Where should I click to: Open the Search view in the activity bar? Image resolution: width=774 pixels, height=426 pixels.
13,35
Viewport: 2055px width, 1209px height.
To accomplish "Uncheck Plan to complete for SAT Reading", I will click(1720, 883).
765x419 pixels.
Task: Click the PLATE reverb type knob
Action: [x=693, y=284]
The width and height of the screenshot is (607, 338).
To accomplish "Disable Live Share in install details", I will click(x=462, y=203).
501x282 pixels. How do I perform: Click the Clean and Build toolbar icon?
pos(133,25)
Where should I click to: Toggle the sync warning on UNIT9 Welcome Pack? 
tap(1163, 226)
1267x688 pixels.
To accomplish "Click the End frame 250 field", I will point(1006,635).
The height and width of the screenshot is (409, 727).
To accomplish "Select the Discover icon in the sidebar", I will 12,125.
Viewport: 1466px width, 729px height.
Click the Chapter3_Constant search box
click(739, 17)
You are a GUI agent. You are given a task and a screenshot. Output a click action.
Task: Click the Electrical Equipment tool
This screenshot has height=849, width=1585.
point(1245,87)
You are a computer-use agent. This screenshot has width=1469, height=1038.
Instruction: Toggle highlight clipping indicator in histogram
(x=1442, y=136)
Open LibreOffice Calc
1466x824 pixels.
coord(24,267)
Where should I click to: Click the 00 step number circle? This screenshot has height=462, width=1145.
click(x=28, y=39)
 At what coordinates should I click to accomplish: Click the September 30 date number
++++
YOUR ASSIGNMENT
Copy all of the material word for word.

SOLUTION FOR THIS EXERCISE
Where should I click to: Open the Search view in the activity bar? Image resolution: width=774 pixels, height=426 pixels.
13,35
Viewport: 2055px width, 1209px height.
To accomplish "Uncheck Plan to complete for SAT Reading", I will click(1720, 883).
765x419 pixels.
Task: Click the PLATE reverb type knob
Action: [x=693, y=284]
The width and height of the screenshot is (607, 338).
To accomplish "Disable Live Share in install details", I will click(x=462, y=203).
501x282 pixels. How do I perform: Click the Clean and Build toolbar icon?
pos(133,25)
Where should I click to: Toggle the sync warning on UNIT9 Welcome Pack? 
tap(1163, 226)
1267x688 pixels.
To accomplish "Click the End frame 250 field", I will point(1006,635).
The height and width of the screenshot is (409, 727).
To accomplish "Select the Discover icon in the sidebar", I will 12,125.
Viewport: 1466px width, 729px height.
Click the Chapter3_Constant search box
click(739, 17)
You are a GUI agent. You are given a task and a screenshot. Output a click action.
Task: Click the Electrical Equipment tool
This screenshot has height=849, width=1585.
point(1245,87)
You are a computer-use agent. This screenshot has width=1469, height=1038.
Instruction: Toggle highlight clipping indicator in histogram
(x=1442, y=136)
Open LibreOffice Calc
1466x824 pixels.
coord(24,267)
Where should I click to: Click the 00 step number circle? This screenshot has height=462, width=1145.
click(x=28, y=39)
 At what coordinates should I click to accomplish: Click the September 30 date number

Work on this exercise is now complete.